Hi everyone, I'm starting to work with miRNA sequences (this is my first time handling them during preprocessing).
I'm currently processing some human miRNA (hsa) sequences obtained from ION Torrent (they come from a GEO experiment). According to the paper, adapter removal was already performed, and the FastQC report doesn't show anything particularly concerning or that would justify further trimming beyond removing a few low-quality reads.
Right now, I’m applying relatively lenient trimming settings (AVGQUAL: 17, MINLEN: 17). For alignment, I'm using Bowtie1. I downloaded the reference directly from miRBase (miRNA_mature.fq), and that’s the same file I’m using to build the Bowtie index and align the reads. The results are terrible...
Without trimming: alignment rates range between 8–20%.
With trimming: alignment drops drastically to 0.02–0.03%.
My bowtie configuration is:
bowtie -v 1 -p 5 -S $BOWTIE_INDEX \
-q "$FASTQFILESTRIM/${acc}_trimmed.fastq" > "$BAM_DIR/${acc}.sam"
What might I be doing wrong?
Should I build the Bowtie1 index using only the Homo sapiens miRNAs?
Could the issue be Bowtie itself? Would it be better to use STAR or another aligner?

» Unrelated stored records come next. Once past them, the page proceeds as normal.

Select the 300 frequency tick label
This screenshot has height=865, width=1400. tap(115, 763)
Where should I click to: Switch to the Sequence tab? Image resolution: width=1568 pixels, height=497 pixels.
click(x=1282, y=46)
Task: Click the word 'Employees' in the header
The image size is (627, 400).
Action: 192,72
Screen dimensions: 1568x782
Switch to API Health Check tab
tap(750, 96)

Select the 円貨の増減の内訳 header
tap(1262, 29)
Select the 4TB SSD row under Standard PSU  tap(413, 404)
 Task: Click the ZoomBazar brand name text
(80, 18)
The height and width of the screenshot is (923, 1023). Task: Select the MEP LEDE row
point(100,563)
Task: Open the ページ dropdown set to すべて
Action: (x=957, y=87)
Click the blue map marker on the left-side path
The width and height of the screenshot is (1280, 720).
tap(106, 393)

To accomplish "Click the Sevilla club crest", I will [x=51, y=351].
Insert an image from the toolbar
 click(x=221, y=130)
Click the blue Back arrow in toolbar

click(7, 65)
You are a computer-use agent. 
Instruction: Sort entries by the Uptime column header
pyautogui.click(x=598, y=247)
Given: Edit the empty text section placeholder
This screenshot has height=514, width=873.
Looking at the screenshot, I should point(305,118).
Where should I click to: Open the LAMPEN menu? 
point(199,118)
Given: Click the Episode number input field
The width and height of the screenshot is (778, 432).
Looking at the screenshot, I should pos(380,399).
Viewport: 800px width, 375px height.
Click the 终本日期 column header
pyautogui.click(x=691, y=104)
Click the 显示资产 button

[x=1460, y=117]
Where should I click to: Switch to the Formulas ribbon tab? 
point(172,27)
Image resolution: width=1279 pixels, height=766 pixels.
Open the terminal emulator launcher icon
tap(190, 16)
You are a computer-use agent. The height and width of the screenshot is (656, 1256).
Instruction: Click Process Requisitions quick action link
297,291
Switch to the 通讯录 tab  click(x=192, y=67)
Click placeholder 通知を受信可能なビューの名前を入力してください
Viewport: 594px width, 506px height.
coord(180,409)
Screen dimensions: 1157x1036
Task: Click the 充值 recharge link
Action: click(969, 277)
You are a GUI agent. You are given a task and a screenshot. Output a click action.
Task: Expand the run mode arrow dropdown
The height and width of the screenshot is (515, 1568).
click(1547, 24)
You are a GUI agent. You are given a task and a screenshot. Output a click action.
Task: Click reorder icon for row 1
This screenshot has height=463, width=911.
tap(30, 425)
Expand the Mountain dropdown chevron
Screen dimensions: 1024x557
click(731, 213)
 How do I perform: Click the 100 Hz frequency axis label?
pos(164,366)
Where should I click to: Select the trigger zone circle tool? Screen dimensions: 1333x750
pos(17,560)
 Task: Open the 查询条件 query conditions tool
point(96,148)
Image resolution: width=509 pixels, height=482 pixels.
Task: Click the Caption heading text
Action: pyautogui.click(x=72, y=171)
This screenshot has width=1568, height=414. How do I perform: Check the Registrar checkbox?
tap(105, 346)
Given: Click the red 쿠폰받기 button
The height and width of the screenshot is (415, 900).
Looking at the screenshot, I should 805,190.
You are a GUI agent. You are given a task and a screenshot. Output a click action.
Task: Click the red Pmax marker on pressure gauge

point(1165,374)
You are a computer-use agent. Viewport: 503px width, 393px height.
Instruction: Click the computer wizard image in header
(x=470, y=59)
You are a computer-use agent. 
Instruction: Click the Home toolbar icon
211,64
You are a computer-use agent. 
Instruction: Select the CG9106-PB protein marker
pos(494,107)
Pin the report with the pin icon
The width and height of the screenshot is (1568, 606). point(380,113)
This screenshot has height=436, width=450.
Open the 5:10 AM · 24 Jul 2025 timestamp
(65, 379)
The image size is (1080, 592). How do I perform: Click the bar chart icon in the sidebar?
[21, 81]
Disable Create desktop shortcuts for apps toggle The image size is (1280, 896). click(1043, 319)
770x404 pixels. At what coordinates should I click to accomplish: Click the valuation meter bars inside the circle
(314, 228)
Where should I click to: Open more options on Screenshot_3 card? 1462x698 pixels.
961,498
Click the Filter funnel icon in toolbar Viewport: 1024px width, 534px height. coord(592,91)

Geno, thank you very much for your response.
The associated paper doesn’t provide much information… they mention the kit (Ion Total RNA-Seq Kit v2.0), but there’s not a lot of detail about the adapters used. What is somewhat clear is that the researchers removed the adapters, and the data uploaded to GEO already has some level of preprocessing (I can confirm that with FastQC). However, my main question is why there is one SAMN code associated with two SRRs. As far as I understand, this is common when trying to increase sequencing depth, although I’m not sure if it’s a good idea to merge those files ¿?.
Thanks for your clarity regarding Bowtie— I was also quite confident about using it, although I’ve noticed miRDeep2 has gained a lot of popularity (and it also uses Bowtie1 internally for alignment). Maybe I could try aligning with it and bring you all an update comparing both approaches.
Indeed, after trimming, most of the reads are within the expected size range, although there are still very few reads longer than 50 nt.
22bp -- 11,213,664 reads
21bp -- 3,498,946 reads
23bp -- 3,443,761 reads
18bp -- 2,228,113 reads
Still, I find it very strange that without trimming, I get more alignments than with trimming…
Lastly, I was really surprised by your mention of converting U bases in the reference to T’s before building the index. Honestly, I hadn’t thought about that, and when I checked… my reference “mature.fa” does have U bases, but my reads have T. This blew my mind — I hadn’t considered it. Do you think this could be the reason for the terrible alignment?
I’ll try to rerun the alignment and keep you posted.
If your reference has invalid bases then you can get quite unexpected behaviors.
I am not sure what takes place - probably the scoring is weird, and shorter reads cannot rescue many alignments even though the matches may be better; the read length is right at the border where the alignment is dropped.
Looking at the size distribution the data must already be pre-trimmed so it does not make sense to trim again. You should merge data from technical replicates of sequencing if they have the sample sample accession.
That being said, I'd like to hear whether the Us in the reference made any difference. It is conceivable that Bowtie 1 treats U as a T.
Looking at the code, I see that Ns will be treated as As, for example.
Quick representative check with a random Illumina dataset (50 bp, 200K reads from it).
Bowtie v.1.3.1 and
mature.fa
downloaded from miRBase (https://www.mirbase.org/download/mature.fa )After converting U's to T's
Checking an Ion torrent proton dataset (200K reads, 25 bp or smaller reads)
Needs a summary :-) and TLDR:
It looks like references with U do not work correctly with bowtie 1.